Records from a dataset

◇ ◇ ◇

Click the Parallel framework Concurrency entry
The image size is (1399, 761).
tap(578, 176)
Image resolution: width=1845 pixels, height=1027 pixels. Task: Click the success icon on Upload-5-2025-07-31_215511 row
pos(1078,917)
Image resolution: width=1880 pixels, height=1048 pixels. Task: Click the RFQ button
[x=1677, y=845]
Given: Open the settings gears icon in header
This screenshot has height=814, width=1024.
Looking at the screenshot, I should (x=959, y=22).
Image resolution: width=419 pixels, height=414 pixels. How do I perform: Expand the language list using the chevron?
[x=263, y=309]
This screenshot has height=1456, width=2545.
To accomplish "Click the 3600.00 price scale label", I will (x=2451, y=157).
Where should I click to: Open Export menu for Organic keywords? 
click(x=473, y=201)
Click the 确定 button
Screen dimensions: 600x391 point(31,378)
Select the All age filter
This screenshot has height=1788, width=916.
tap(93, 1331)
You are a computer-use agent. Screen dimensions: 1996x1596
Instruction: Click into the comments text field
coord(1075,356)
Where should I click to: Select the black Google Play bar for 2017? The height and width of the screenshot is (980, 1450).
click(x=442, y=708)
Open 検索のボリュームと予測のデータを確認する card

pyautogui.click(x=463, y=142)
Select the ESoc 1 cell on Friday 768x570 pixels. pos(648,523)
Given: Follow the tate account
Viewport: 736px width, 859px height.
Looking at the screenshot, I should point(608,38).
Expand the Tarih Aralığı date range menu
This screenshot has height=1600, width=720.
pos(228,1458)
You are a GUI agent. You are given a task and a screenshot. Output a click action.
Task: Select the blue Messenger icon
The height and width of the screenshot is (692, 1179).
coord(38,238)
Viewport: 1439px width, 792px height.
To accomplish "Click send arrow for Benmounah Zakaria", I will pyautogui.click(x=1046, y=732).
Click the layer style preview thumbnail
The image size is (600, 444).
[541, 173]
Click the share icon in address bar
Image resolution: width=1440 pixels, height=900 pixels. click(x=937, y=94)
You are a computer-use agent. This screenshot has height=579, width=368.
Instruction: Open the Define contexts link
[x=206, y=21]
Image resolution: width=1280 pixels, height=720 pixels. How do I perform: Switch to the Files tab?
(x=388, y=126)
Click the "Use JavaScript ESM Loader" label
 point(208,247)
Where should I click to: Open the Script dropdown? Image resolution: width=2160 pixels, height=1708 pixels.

◇ ◇ ◇

What is expected: Retype all of the material above line for line, without changing a single character.

Full answer:
Click the Parallel framework Concurrency entry
The image size is (1399, 761).
tap(578, 176)
Image resolution: width=1845 pixels, height=1027 pixels. Task: Click the success icon on Upload-5-2025-07-31_215511 row
pos(1078,917)
Image resolution: width=1880 pixels, height=1048 pixels. Task: Click the RFQ button
[x=1677, y=845]
Given: Open the settings gears icon in header
This screenshot has height=814, width=1024.
Looking at the screenshot, I should (x=959, y=22).
Image resolution: width=419 pixels, height=414 pixels. How do I perform: Expand the language list using the chevron?
[x=263, y=309]
This screenshot has height=1456, width=2545.
To accomplish "Click the 3600.00 price scale label", I will (x=2451, y=157).
Where should I click to: Open Export menu for Organic keywords? 
click(x=473, y=201)
Click the 确定 button
Screen dimensions: 600x391 point(31,378)
Select the All age filter
This screenshot has height=1788, width=916.
tap(93, 1331)
You are a computer-use agent. Screen dimensions: 1996x1596
Instruction: Click into the comments text field
coord(1075,356)
Where should I click to: Select the black Google Play bar for 2017? The height and width of the screenshot is (980, 1450).
click(x=442, y=708)
Open 検索のボリュームと予測のデータを確認する card

pyautogui.click(x=463, y=142)
Select the ESoc 1 cell on Friday 768x570 pixels. pos(648,523)
Given: Follow the tate account
Viewport: 736px width, 859px height.
Looking at the screenshot, I should point(608,38).
Expand the Tarih Aralığı date range menu
This screenshot has height=1600, width=720.
pos(228,1458)
You are a GUI agent. You are given a task and a screenshot. Output a click action.
Task: Select the blue Messenger icon
The height and width of the screenshot is (692, 1179).
coord(38,238)
Viewport: 1439px width, 792px height.
To accomplish "Click send arrow for Benmounah Zakaria", I will pyautogui.click(x=1046, y=732).
Click the layer style preview thumbnail
The image size is (600, 444).
[541, 173]
Click the share icon in address bar
Image resolution: width=1440 pixels, height=900 pixels. click(x=937, y=94)
You are a computer-use agent. This screenshot has height=579, width=368.
Instruction: Open the Define contexts link
[x=206, y=21]
Image resolution: width=1280 pixels, height=720 pixels. How do I perform: Switch to the Files tab?
(x=388, y=126)
Click the "Use JavaScript ESM Loader" label
 point(208,247)
Where should I click to: Open the Script dropdown? Image resolution: width=2160 pixels, height=1708 pixels.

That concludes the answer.